5. Compte tenu de la déci­sion prise par le Parti Com­mu­niste, il était nor­mal que Michel Nouaille sou­tienne la can­di­da­ture de Jean-Luc Mélen­chon pour la pré­si­den­tielle bien qu’il en ait mesuré, comme beau­coup de com­mu­nis­tes, les limi­tes.

Il est aujourd’hui le can­di­dat du Parti Com­mu­niste mais comme l’a mon­tré la con­fé­rence de Presse d’hier, il a ini­tié avec suc­cès un ras­sem­ble­ment sans le sec­ta­risme de la France Insou­mise. J’ai pris con­nais­sance avec satis­fac­tion de la déci­sion cou­ra­geuse de mon ami Jac­ques Picard qui vient de le rejoin­dre.

Le pro­gramme dont Michel Nouaille est por­teur n’est plus stricto-sensu, celui de la France Insou­mise et il a affirmé hier avec sa sup­pléante une volonté de dia­lo­gue avec les citoyens qui m’ins­pire con­fiance.
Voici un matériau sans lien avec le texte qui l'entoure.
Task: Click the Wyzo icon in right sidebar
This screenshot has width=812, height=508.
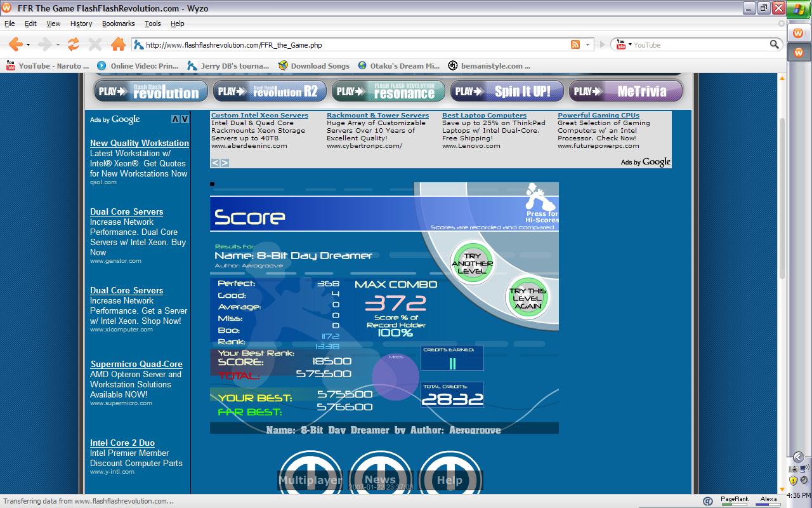Action: [x=798, y=34]
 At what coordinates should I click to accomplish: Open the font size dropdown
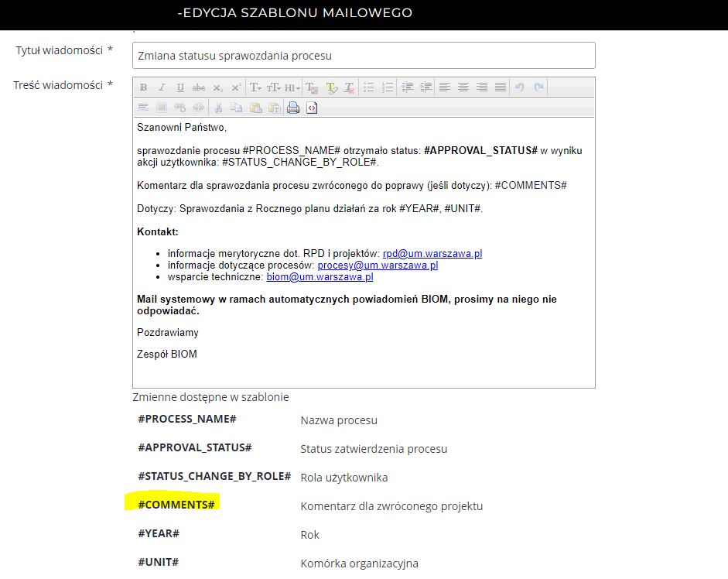coord(274,87)
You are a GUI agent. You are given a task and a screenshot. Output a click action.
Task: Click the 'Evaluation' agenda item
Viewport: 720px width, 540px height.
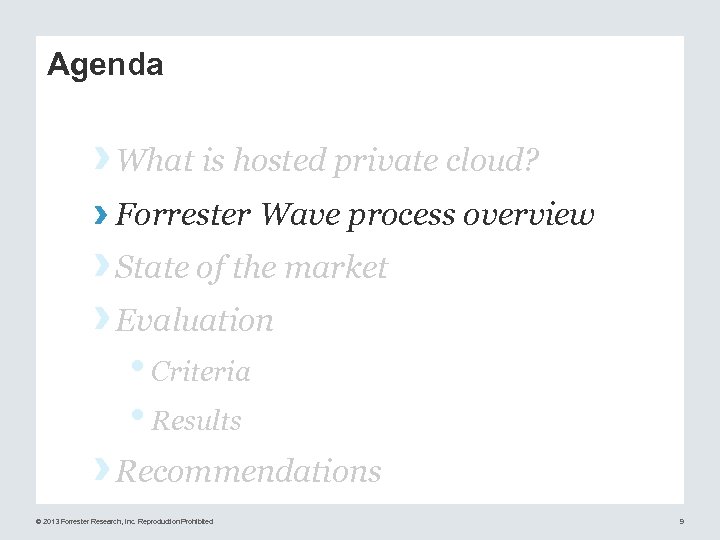pyautogui.click(x=195, y=321)
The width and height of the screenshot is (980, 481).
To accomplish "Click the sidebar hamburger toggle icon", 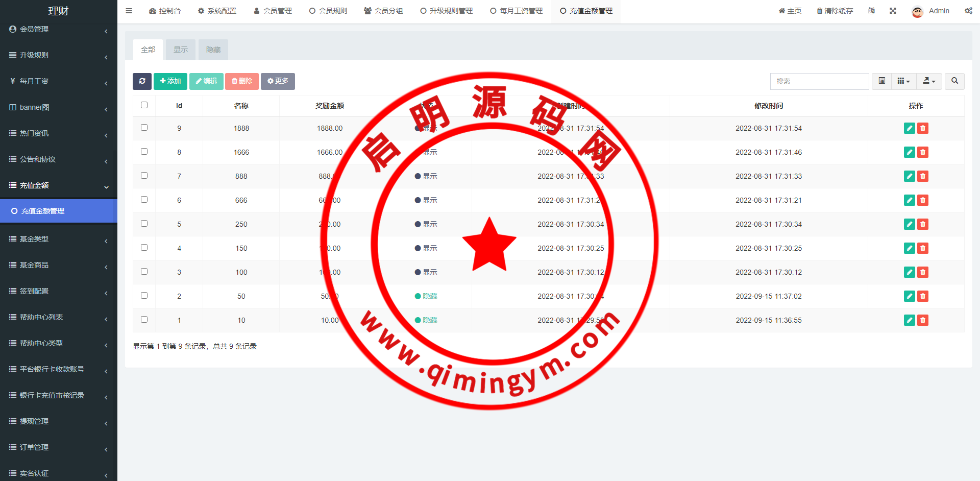I will pyautogui.click(x=129, y=11).
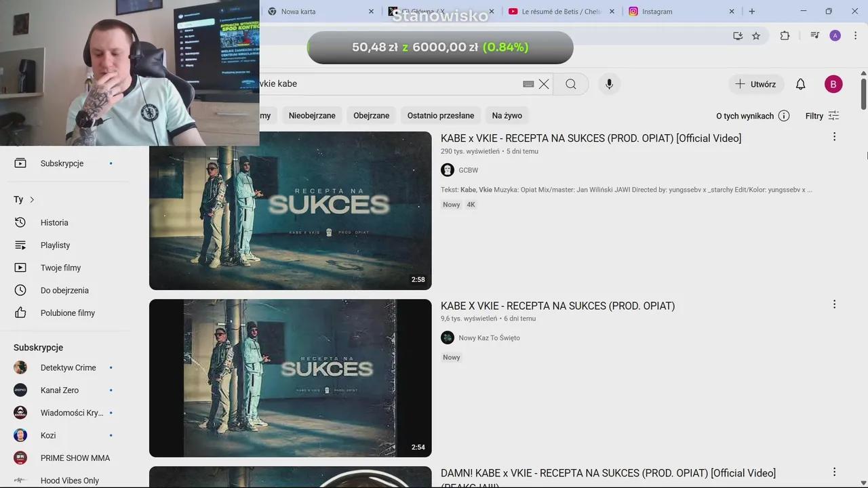Start voice search with the microphone icon

pyautogui.click(x=609, y=83)
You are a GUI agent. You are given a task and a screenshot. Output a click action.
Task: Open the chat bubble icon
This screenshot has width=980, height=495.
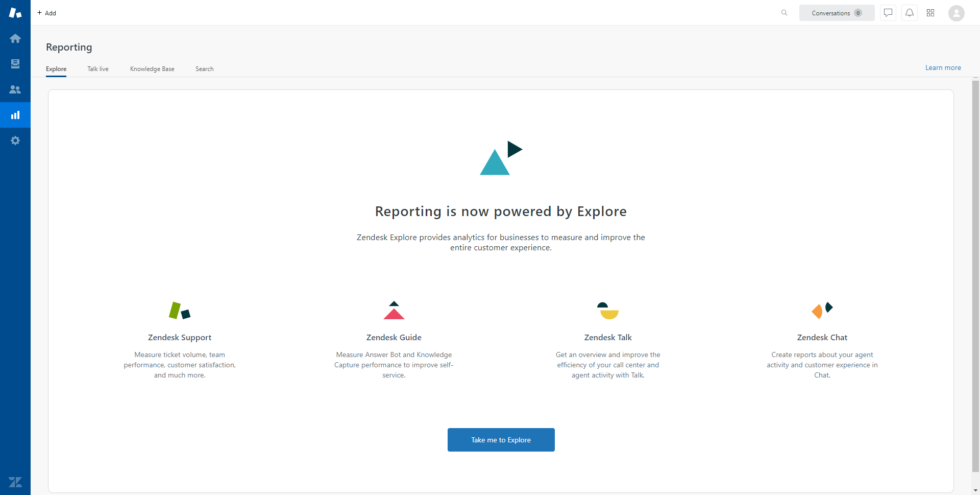point(888,13)
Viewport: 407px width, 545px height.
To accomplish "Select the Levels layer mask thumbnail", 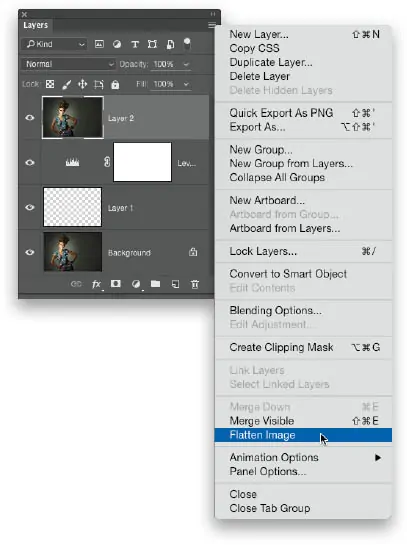I will (x=143, y=162).
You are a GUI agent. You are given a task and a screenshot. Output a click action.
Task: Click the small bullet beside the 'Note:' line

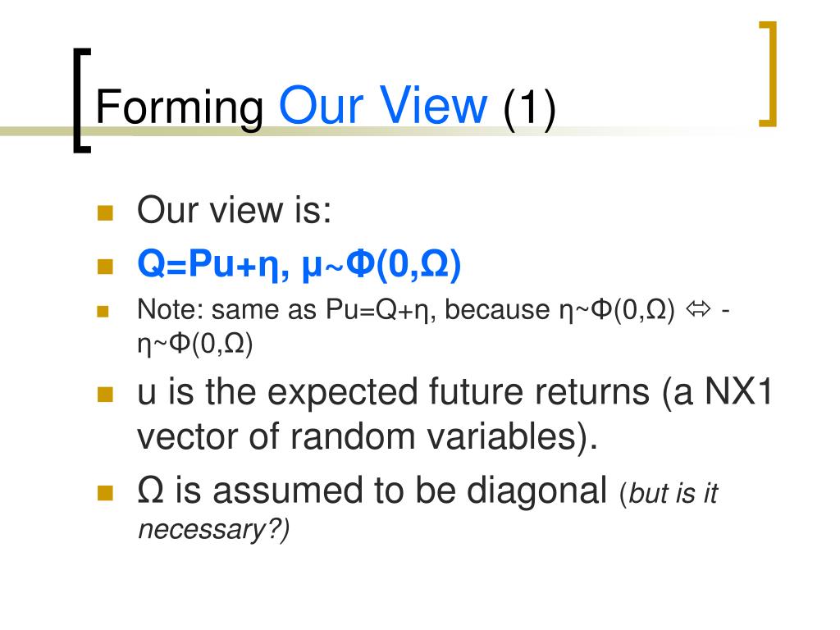(x=103, y=311)
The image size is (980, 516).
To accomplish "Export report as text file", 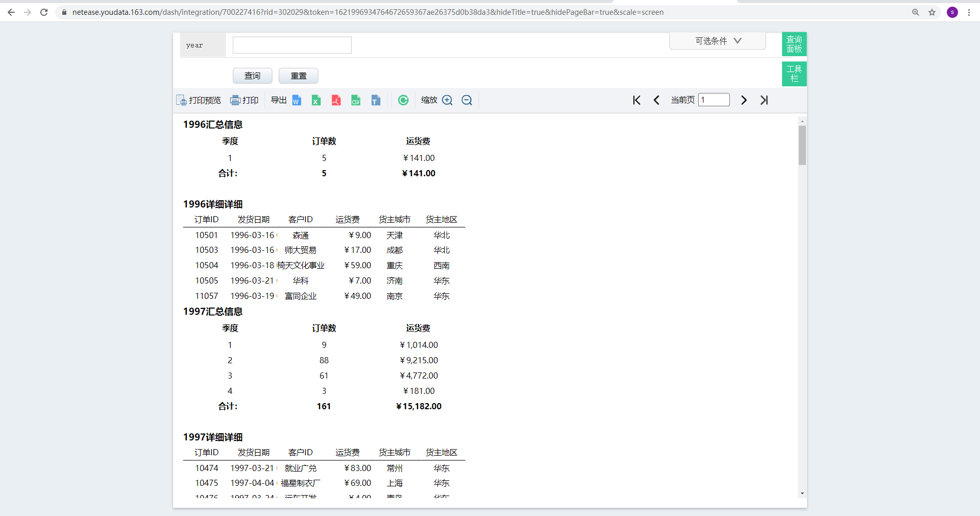I will coord(376,101).
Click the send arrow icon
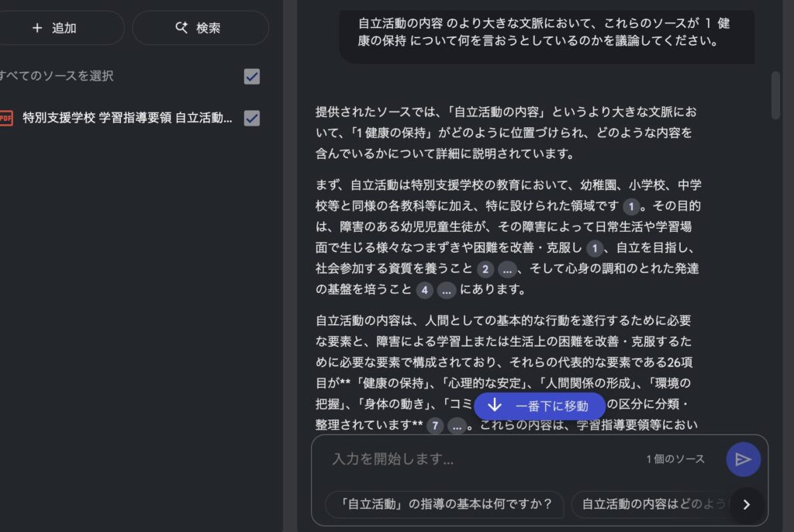The width and height of the screenshot is (794, 532). [x=743, y=460]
Les con­di­tions poli­ti­ques d’un sou­tien à Michel Nouaille et Mina Fayed sont donc réu­nies.

Mais l’élec­tion d’un député, c’est aussi le choix d’un homme ou d’une femme. Dans le cas de Michel avec qui j’ai milité depuis de nom­breu­ses années, la con­fiance est totale. Je sais qu’il res­tera fidèle à nos valeurs et qu’il agira tou­jours dans l’inté­rêt géné­ral.


J’apporte donc mon plein sou­tien à Michel Nouaille et Mina Fayed pour ces légis­la­ti­ves.